La Parole de Dieu est vérité et lumière, et doit être une lampe à vos pieds, pour vous guider à chaque pas jusqu’aux portes de la cité de Dieu. C’est pour cette raison que Satan a fait des efforts si désespérés pour obstruer le sentier qui a été frayé afin que les rachetés du Seigneur y marchent. Vous ne devez pas apporter vos idées à la Bible, ni faire de vos opinions un centre autour duquel la vérité doit graviter. Vous devez déposer vos idées au seuil de l’étude et, avec des cœurs humbles et soumis, le moi caché en Christ, dans une prière fervente, rechercher la sagesse auprès de Dieu. Vous devriez sentir que vous devez connaître la volonté révélée de Dieu, car elle concerne votre bien-être personnel et éternel. La Bible est un guide par lequel vous pouvez connaître la voie qui mène à la vie éternelle. Vous devriez désirer par-dessus tout connaître la volonté et les voies du Seigneur. Vous ne devriez pas chercher dans le but de trouver des textes de l’Écriture que vous pouvez interpréter pour prouver vos théories ; car la Parole de Dieu déclare que c’est tordre les Écritures à votre propre destruction. Vous devez vous vider de tout préjugé et aborder l’étude de la Parole de Dieu dans un esprit de prière. Review and Herald, 11 septembre 1894.
William Miller naquit à Pittsfield, dans le Massachusetts. Sa scolarité formelle ne dura que dix-huit mois, mais il devint autodidacte grâce à son goût prononcé pour la lecture. Très tôt, il se mit aussi à écrire, composant des poèmes et tenant un journal. Ses lectures l’exposèrent à des auteurs incrédules qui exercèrent sur lui une influence l’inclinant vers le déisme. À la fin de la vingtaine, il devint juge de paix et combattit pendant la guerre de 1812. Plusieurs expériences au cours de ce conflit tournèrent sa pensée vers un Dieu personnel. Vers 1816, il se convertit et entreprit l’étude de la Bible avec sérieux. Il écrivit : « Les Écritures... devinrent mes délices, et en Jésus je trouvai un ami. »

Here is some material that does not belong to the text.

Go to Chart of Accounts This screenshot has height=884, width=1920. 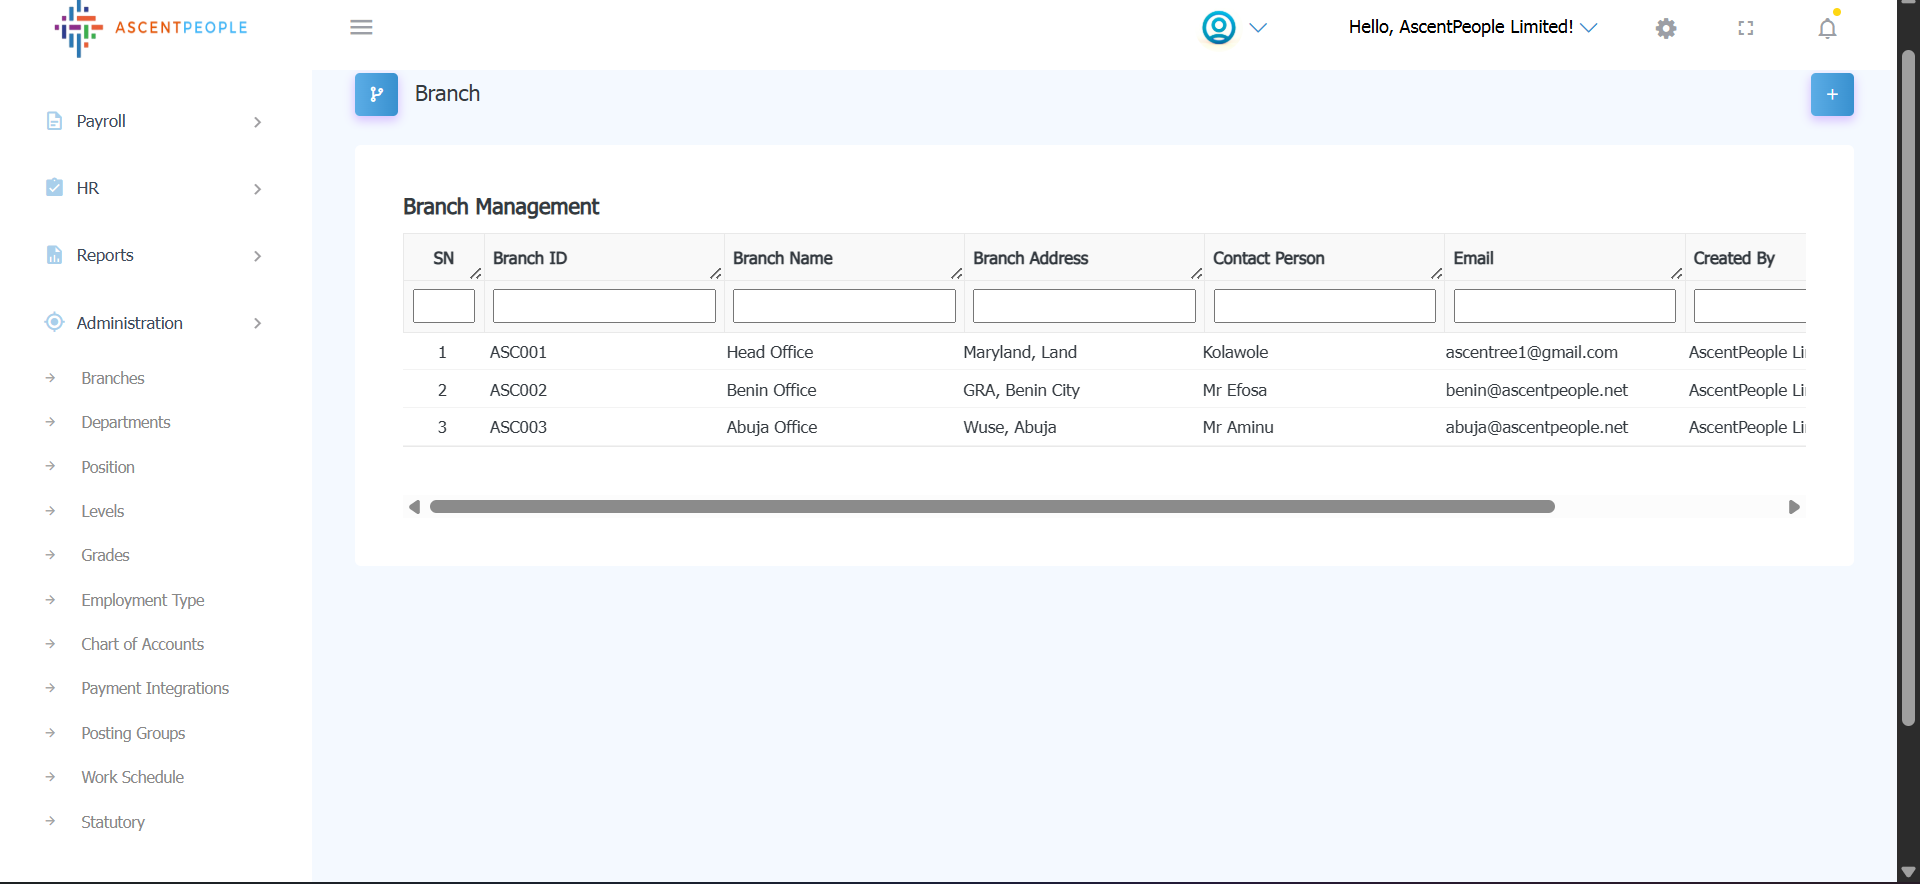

Dès 1818, au terme de son étude des prophéties, il avait conclu que Jésus reviendrait « vers 1843 ». En 1831, il commença à partager publiquement ses études dans des cercles restreints, après avoir été saisi d’une profonde conviction et d’une direction providentielle en ce sens. Après avoir rencontré, en 1839, J. V. Himes, éminent éditeur, la voie s’ouvrit pour prêcher à de larges auditoires dans les grandes villes. Bien que combattu par beaucoup, sa prédication, ainsi que celle d’autres qui avaient accueilli le message de l’avènement, eut un impact considérable, avec jusqu’à 100 000 personnes embrassant la croyance au retour prochain du Christ. Ellen Harmon l’entendit à Portland, dans le Maine, en mars 1840, alors qu’elle avait douze ans. Elle rapporta : « M. Miller retraçait les prophéties avec une exactitude qui portait la conviction au cœur de ses auditeurs. Il s’attarda sur les périodes prophétiques et apporta de nombreux éléments de preuve pour étayer sa position. Puis ses appels solennels et puissants, ainsi que ses avertissements adressés à ceux qui n’étaient pas prêts, tenaient les foules comme subjuguées. » Life Sketches, 20.